(Entries on target coordinates)
....
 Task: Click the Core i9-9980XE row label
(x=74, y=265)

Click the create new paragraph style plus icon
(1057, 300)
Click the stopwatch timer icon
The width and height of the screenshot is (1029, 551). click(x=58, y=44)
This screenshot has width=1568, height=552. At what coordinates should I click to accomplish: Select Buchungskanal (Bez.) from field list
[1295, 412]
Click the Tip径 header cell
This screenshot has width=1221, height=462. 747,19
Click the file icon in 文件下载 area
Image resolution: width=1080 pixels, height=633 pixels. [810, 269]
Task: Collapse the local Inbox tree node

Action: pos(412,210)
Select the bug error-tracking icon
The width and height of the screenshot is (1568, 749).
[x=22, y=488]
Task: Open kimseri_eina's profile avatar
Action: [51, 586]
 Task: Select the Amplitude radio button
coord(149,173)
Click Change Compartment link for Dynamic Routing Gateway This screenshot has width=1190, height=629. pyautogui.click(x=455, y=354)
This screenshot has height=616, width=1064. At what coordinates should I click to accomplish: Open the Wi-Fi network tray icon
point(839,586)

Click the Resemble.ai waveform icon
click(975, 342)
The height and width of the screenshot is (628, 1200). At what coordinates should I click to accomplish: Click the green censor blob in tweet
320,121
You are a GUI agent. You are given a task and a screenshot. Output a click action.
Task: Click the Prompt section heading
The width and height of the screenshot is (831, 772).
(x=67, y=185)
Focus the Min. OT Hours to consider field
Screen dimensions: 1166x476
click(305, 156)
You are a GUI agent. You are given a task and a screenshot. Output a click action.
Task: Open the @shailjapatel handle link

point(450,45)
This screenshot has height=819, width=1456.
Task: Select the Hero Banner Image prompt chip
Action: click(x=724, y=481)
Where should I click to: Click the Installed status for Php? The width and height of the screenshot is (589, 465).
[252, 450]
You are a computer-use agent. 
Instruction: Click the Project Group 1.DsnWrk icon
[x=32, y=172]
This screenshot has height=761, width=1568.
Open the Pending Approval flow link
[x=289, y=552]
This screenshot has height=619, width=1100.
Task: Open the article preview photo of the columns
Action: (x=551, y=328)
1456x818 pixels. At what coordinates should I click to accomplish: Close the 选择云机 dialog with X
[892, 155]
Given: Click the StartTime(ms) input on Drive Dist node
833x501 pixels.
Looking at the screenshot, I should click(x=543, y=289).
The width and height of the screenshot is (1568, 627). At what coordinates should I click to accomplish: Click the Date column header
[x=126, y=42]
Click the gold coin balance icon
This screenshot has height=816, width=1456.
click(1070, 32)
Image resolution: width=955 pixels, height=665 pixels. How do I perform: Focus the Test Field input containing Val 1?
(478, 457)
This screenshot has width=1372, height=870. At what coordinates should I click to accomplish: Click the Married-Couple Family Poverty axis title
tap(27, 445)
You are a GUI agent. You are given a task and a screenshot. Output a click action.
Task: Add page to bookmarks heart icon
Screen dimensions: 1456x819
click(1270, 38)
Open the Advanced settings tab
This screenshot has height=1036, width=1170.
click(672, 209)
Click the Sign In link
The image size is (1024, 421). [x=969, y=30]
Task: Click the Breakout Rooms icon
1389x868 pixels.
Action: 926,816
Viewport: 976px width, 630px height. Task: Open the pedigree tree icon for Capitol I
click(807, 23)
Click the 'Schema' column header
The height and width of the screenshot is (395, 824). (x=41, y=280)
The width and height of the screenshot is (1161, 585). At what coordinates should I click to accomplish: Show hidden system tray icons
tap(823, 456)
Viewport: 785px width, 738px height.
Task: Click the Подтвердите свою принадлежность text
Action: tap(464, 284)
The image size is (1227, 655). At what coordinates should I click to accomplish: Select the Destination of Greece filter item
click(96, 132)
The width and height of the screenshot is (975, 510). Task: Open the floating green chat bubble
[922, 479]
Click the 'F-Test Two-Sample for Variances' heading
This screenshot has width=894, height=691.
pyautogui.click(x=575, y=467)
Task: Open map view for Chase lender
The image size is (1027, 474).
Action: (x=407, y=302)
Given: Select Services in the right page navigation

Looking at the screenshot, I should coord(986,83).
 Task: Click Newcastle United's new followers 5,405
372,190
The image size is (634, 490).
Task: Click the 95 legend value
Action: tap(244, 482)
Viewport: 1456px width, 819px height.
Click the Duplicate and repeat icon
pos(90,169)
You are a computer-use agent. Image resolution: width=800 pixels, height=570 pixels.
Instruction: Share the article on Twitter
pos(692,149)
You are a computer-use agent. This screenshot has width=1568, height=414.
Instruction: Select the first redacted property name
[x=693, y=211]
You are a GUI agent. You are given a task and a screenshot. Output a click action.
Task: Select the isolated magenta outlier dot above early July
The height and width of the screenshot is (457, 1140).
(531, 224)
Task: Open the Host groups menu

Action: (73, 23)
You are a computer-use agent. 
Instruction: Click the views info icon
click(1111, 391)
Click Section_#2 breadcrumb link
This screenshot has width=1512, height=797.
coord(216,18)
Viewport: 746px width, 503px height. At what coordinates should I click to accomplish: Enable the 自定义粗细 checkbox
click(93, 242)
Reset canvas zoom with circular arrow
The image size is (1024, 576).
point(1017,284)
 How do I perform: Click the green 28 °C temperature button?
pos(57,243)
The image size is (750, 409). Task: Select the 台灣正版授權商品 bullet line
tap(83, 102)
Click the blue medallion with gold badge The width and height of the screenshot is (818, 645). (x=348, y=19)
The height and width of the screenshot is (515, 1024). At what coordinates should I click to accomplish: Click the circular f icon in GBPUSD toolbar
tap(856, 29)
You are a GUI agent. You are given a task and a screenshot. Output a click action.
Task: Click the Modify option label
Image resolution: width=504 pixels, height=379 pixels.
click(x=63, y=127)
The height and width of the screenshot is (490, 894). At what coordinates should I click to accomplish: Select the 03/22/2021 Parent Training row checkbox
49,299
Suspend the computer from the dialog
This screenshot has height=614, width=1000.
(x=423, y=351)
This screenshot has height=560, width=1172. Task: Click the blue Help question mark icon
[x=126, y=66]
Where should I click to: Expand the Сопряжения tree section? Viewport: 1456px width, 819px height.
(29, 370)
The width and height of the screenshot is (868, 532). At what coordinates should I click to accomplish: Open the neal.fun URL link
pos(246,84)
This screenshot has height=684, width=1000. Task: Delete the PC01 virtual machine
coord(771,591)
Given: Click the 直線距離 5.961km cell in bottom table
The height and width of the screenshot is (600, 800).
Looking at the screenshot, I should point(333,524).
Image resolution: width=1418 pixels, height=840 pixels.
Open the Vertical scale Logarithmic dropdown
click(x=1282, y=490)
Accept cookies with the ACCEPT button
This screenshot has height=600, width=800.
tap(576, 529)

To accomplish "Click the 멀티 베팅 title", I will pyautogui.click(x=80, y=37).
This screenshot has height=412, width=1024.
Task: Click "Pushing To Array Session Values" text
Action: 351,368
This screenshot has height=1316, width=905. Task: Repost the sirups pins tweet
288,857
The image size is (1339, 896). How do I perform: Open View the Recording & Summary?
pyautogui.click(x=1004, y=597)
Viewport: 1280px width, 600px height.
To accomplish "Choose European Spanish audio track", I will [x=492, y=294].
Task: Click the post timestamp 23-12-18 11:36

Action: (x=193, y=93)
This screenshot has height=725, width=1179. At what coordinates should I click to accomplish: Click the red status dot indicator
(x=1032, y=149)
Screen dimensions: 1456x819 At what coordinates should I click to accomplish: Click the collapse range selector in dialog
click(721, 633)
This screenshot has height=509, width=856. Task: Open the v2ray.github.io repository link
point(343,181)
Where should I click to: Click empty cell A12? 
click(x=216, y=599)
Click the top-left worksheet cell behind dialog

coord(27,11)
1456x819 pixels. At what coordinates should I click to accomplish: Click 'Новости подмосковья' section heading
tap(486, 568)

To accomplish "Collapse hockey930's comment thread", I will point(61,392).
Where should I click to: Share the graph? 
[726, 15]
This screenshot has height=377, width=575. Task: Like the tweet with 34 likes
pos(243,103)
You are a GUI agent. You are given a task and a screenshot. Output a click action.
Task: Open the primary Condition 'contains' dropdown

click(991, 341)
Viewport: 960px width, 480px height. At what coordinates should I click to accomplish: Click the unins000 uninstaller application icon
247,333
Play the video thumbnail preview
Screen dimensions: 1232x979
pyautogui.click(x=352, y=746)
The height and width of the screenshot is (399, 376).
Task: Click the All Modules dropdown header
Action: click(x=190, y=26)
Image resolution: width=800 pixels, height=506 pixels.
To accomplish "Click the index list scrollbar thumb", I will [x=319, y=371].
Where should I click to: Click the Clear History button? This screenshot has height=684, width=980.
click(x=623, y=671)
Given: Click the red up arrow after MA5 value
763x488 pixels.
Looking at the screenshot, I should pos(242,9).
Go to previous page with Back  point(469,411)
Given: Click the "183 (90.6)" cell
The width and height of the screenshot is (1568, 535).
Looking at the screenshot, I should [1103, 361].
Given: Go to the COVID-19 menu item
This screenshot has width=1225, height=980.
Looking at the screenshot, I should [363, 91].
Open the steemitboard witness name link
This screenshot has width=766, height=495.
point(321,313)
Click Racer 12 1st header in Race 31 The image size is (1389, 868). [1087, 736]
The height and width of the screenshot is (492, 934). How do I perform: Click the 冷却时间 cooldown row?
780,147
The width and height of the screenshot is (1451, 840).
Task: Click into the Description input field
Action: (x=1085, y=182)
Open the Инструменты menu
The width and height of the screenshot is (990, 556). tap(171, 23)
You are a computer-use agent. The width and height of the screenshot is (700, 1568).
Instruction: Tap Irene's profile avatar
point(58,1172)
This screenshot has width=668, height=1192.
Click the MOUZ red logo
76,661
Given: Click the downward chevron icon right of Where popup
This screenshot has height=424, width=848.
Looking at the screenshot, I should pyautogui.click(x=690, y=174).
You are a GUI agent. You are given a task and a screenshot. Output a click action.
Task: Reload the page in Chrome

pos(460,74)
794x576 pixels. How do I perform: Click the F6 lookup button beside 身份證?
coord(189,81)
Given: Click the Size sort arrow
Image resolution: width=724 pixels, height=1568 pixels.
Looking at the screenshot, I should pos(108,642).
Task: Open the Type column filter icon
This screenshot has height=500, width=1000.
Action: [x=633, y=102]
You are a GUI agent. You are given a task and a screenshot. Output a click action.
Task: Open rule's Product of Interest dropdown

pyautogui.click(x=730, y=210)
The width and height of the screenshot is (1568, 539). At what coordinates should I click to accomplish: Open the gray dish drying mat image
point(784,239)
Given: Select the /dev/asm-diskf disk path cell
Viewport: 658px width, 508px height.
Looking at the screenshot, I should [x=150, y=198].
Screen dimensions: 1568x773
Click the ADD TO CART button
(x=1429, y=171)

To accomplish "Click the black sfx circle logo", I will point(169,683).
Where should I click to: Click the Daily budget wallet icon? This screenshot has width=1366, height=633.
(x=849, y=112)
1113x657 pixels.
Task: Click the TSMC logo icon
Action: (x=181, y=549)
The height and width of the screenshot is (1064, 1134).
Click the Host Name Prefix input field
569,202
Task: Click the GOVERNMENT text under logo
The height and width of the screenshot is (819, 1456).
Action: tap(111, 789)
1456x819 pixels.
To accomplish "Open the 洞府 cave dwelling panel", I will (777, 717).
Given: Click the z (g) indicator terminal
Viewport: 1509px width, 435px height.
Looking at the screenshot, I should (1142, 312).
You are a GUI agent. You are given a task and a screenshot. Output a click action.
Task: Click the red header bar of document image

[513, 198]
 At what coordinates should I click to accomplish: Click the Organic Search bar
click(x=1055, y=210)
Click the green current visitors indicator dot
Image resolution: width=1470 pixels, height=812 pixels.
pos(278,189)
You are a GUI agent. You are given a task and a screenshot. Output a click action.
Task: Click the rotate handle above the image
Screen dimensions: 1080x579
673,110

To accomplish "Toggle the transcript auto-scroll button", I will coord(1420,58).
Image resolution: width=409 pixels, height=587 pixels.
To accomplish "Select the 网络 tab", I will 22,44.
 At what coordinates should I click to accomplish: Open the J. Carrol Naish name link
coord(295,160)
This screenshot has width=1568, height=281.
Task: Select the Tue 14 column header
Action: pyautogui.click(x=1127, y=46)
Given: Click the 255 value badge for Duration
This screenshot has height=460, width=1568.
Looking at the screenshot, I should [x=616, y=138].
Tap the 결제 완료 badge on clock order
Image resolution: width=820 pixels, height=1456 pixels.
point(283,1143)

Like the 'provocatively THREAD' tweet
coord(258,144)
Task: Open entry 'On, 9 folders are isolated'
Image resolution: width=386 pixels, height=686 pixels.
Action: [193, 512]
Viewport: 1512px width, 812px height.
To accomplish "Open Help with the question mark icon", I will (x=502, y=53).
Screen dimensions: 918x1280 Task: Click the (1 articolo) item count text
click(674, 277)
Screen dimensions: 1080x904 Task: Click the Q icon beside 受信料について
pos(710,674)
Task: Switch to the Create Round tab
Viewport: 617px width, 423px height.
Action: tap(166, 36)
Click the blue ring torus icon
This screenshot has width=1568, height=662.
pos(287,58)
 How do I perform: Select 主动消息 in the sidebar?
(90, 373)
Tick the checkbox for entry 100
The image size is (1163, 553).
....
◆ **REQUEST**:
Report how many lines of the items contain the string "dialog", matching case exactly. Give only the number.

◆ **FULL RESPONSE**:
4